DATA SECTION |

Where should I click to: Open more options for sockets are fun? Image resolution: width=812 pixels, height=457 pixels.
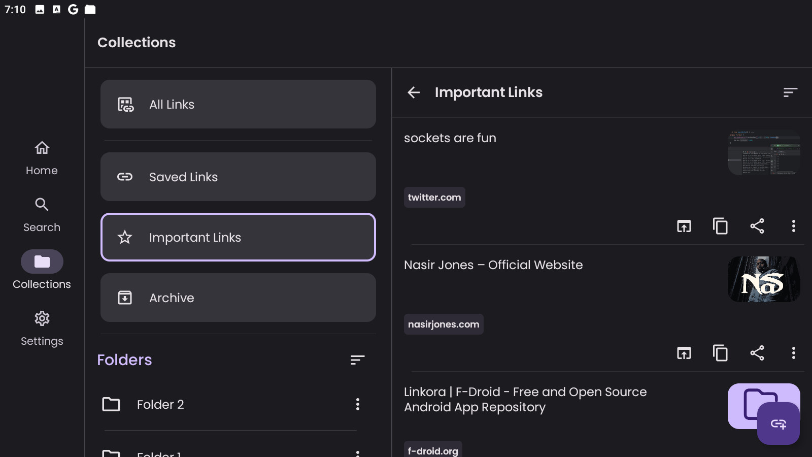click(793, 226)
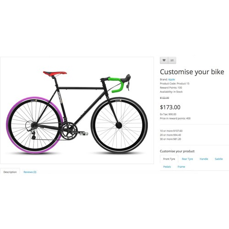Click the black front wheel of bike
Image resolution: width=229 pixels, height=229 pixels.
tap(119, 125)
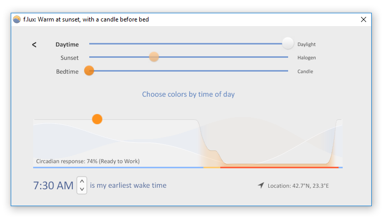Select the Daytime slider handle
Image resolution: width=385 pixels, height=222 pixels.
tap(288, 43)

BRIEF |
The whole listing is to be written out exactly; the pictures stay out of the copy.

TASK ANSWER |
Where should I click to: Open more options for sockets are fun? Image resolution: width=812 pixels, height=457 pixels.
click(793, 226)
Click the black front wheel of bike
Image resolution: width=229 pixels, height=229 pixels.
tap(119, 125)
Select the Daytime slider handle
Image resolution: width=385 pixels, height=222 pixels.
tap(288, 43)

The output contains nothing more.